Sir Charles H.H. Parry

(1848 - 1918)

Best known for a single work, the choral song Jerusalem, this forgotten English Romantic was instrumental in bringing about the English musical renaissance at the end of the nineteenth century, and who, for the first time since Purcell, brought a distinctively English quality to western music.

The brief entry devoted to Parry in Baker's Concise Dictionary of Musicians concentrates solely on the social impact of Parry as an academic colleague of Sir Charles Villiers Stanford and a teacher of the likes of Ralph Vaughan Williams. No mention is made of any of his compositions or the effects these works may have had on the development of the English school in the late 19th and early 20th centuries. Parry was a Romantic composer who managed to balance an affinity for both Johannes Brahms and Richard Wagner in a time when there were few composers or other cognoscenti willing to admit being influenced by both.

Parry's early musical career at Eton and Oxford was fairly undistinguished, with a concentration of small-scale works such as songs, anthems and piano music in a Mendelssohnian vein. It was only after he began studies with the famous pedagogue Edward Danreuther in London in 1873 that his individual style came to the fore. Danreuther was a renown pianist who, after studying with Moscheles and Hauptmann in Leipzig, returned to England to introduce the concertos of Chopin, Schumann, Grieg and Liszt. He combined these activities with instilling a veneration of the classics in his students and a keen personal interest in the newest music of Wagner and Brahms. Parry's exposure to this environment was as a consequence instrumental in charting a course for his own musical interests.

It was not until 1875 that Parry began to produce significant works. Though he had joined the Wagner society in 1873, the chamber works he composed in the next few years reflected his Brahmsian approach to these forms. His association with Danreuther gave him an excellent opportunity to have these compositions played by some of these best musicians available in the chamber music recitals given at Danreuther's home.

In later years, Parry would go on to write in virtually every major large form: five symphonies, a piano concerto, a symphonic suite, an opera, an oratorio, and more than 30 works for chorus and orchestra. By 1893, he was appointed director of the Royal College of Music where he taught such future composers as Ralph Vaughan Williams, Gustav Holst, George Butterworth and Herbert Howells. In 1898, he took on additional duties as Professor of Music at Oxford.
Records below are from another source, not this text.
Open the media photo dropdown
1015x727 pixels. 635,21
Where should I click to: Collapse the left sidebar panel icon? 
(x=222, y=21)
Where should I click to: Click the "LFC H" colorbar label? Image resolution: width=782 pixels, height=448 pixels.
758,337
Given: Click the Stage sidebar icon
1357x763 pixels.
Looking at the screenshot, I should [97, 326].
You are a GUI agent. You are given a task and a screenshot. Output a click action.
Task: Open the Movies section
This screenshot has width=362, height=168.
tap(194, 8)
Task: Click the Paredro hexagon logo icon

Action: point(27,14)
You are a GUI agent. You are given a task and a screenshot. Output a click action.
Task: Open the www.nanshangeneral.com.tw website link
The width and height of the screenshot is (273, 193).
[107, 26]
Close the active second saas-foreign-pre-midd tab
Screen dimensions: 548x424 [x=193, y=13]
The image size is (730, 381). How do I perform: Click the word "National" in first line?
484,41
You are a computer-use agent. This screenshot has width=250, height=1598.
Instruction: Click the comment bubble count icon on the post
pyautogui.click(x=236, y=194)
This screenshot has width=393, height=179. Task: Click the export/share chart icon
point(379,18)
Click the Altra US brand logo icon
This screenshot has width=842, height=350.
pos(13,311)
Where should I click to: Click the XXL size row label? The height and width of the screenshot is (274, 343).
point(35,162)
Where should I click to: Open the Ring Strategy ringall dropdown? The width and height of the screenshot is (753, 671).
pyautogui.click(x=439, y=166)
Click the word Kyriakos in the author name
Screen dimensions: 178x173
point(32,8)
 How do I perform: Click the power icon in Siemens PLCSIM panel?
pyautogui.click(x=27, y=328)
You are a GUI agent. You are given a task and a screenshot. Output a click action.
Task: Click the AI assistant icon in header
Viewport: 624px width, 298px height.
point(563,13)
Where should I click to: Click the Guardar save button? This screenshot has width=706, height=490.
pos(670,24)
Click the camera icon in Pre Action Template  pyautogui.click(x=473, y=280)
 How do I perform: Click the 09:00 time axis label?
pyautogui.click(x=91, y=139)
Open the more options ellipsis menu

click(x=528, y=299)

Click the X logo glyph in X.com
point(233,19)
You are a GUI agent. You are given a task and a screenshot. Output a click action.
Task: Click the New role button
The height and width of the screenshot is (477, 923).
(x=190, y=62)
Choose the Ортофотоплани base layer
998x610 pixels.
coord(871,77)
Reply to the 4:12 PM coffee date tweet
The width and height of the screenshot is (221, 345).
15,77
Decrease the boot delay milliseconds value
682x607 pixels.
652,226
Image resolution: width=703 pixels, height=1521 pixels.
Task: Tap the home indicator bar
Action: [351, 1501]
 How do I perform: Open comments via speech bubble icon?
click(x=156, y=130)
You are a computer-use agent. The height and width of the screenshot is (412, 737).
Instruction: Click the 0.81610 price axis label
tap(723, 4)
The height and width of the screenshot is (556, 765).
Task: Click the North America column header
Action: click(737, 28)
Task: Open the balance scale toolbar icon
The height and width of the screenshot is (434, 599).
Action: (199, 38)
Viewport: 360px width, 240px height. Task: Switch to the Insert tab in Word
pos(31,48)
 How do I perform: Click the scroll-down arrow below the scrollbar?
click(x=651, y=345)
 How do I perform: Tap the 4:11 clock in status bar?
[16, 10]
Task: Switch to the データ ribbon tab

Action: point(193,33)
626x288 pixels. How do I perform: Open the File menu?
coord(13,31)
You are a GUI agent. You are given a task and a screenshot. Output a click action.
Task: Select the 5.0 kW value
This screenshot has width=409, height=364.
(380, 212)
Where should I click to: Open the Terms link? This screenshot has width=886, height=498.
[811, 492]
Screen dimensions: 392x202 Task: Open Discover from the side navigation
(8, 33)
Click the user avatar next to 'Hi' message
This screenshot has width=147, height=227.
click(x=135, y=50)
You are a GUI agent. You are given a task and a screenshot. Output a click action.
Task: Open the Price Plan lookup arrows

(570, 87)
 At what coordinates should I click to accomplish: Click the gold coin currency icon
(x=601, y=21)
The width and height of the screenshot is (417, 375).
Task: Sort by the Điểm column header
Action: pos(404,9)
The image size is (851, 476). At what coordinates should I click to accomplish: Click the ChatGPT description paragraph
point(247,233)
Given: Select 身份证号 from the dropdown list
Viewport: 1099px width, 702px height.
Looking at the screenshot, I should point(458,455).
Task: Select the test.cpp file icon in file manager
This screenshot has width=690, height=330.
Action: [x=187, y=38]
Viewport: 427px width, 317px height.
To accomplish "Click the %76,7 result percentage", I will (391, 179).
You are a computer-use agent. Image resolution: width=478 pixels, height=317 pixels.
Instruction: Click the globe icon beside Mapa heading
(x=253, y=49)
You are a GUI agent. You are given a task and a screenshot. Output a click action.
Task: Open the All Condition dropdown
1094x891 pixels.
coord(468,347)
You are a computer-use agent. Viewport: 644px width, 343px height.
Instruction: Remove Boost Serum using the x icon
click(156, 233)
He was endowed with a warm personal charm and this made him an influential teacher. "At last I had met a man who did not terrify me" Gustav Holst said of him, "he gave us, so it seemed to me, a vision rather than a lecture".

In 1908, Parry suffered a downturn in the state of his health, due primarily to the rigorous schedule he had taken on with activities associated with the Royal College and Oxford. On his doctor's advice, he resigned his post at Oxford and curtailed his compositional activities for a while, retiring to Sicily for a period to regain his strength. The prescription did the trick, and his recuperation afforded him a further 10-year period in which he was to produce some of his best work, including his last symphony "Symphonic Fantasia" and the symphonic poem "From Death To Life".

Though Parry may not be of quite the same stature as Schumann or other giants of the Romantic age, he is among the most ingenious and endearing of the late Romantic composers, with a remarkable talent for compositions that are at once beautiful and powerful in their emotional content, and expertly wrought in their structure.